See also: The System.DateTime ([datetime], as a PowerShell type literal), System.DateTimeOffset ([datetimeoffset]), and System.TimeZoneInfo ([TimeZoneInfo]) types, and Standard date and time format strings.


The following is a related use case with a different premise:

To translate a given local date into its EST equivalent:

That is, translate a local point in time, such as obtained by Get-Date, into the equivalent time in the EST time zone.

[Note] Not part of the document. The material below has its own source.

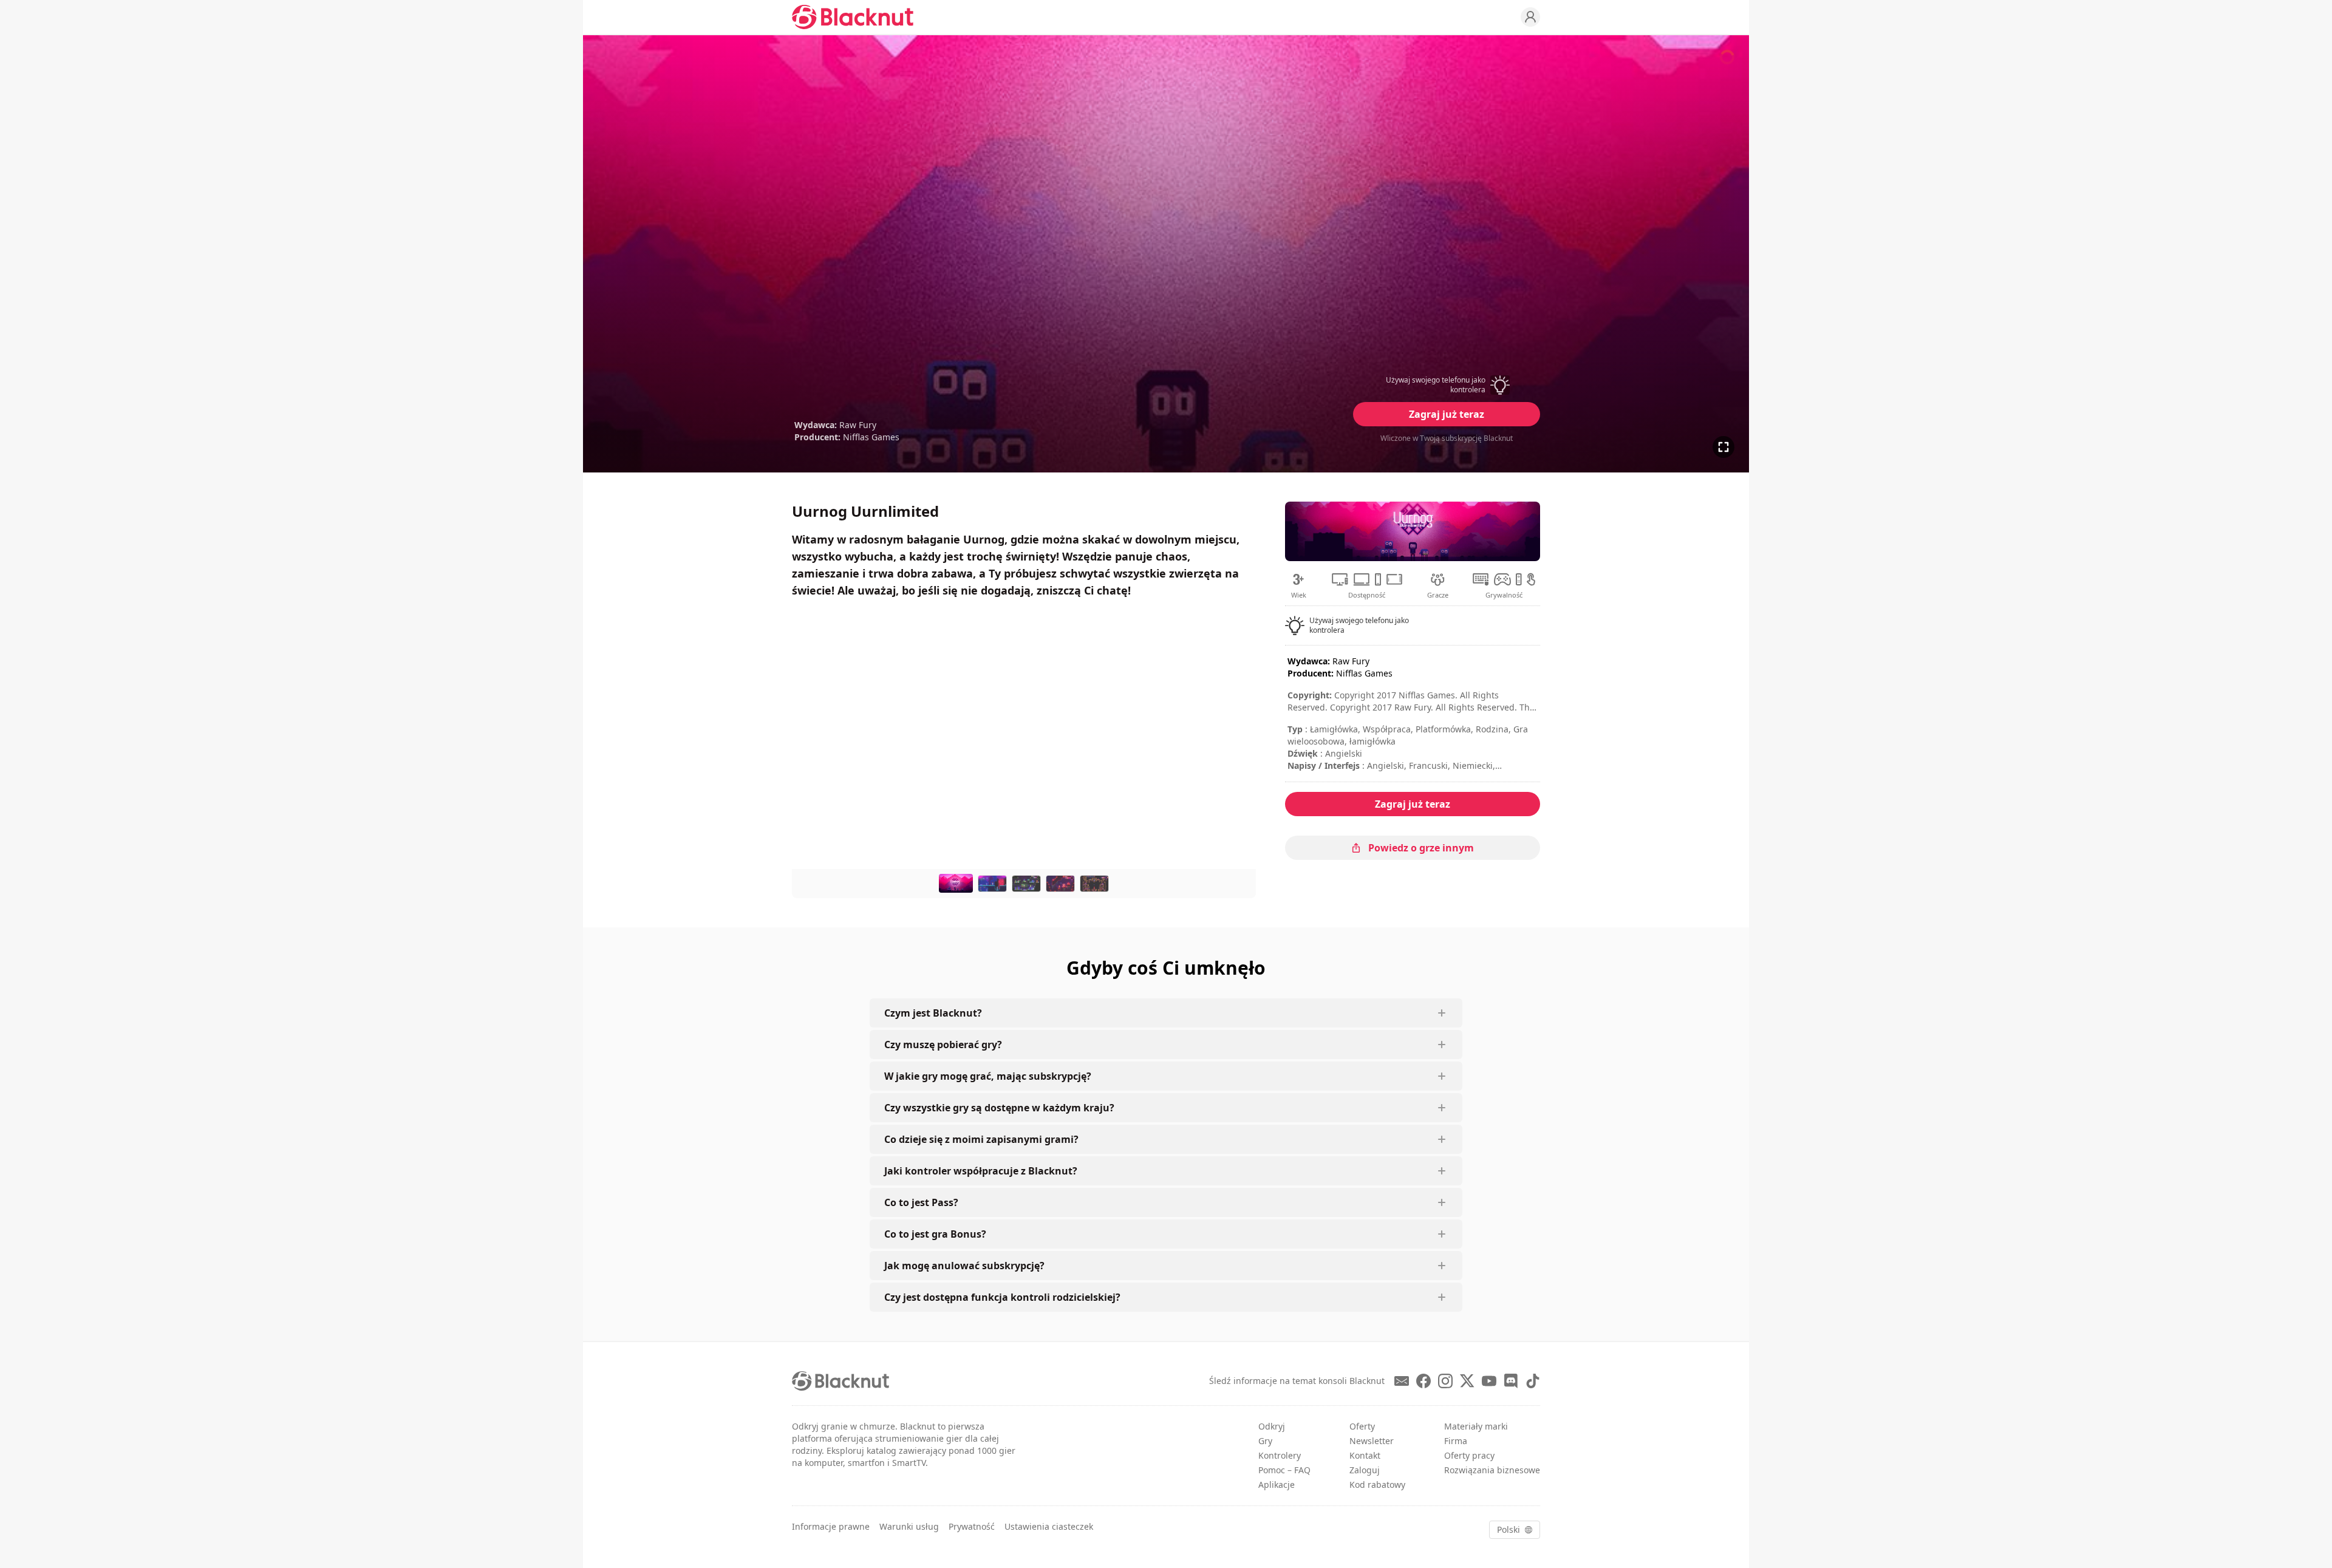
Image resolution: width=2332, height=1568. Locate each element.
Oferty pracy (1469, 1455)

# Start with a local date, in any time zone.
# (A [datetime] instance whose .Kind property value is Local, though
#  Unspecified would work the same).
# Alternatively, start with a UTC date (where .Kind is UTC)
$localDate = Get-Date

# Translate it to Eastern Standard time, as a [datetimeoffset] instance.
# Note: Casting $localDate to [datetimeoffset] is crucial to ensure
#       that a [datetimeoffset] with the proper UTC offset is returned.
#       Without it, you'd get a [datetime] instance that is nominally
#       the correct time, but has an Unspecified .Kind value.
#       Also, only a [datetimeoffset] instance includes a UTC offset
#       when stringified with format string 'o'
$dtoEST = [TimeZoneInfo]::ConvertTimeBySystemTimeZoneId(
  [datetimeoffset] $localDate, 
  'Eastern Standard Time'
)

# Format according to ISO 8601 with UTC offset, but remove the
# fractional-seconds part:
$dtoEST.ToString('o') -replace '\.\d+(?=-)'

The above yields a string such as '2020-01-23T16:44:41-05:00'.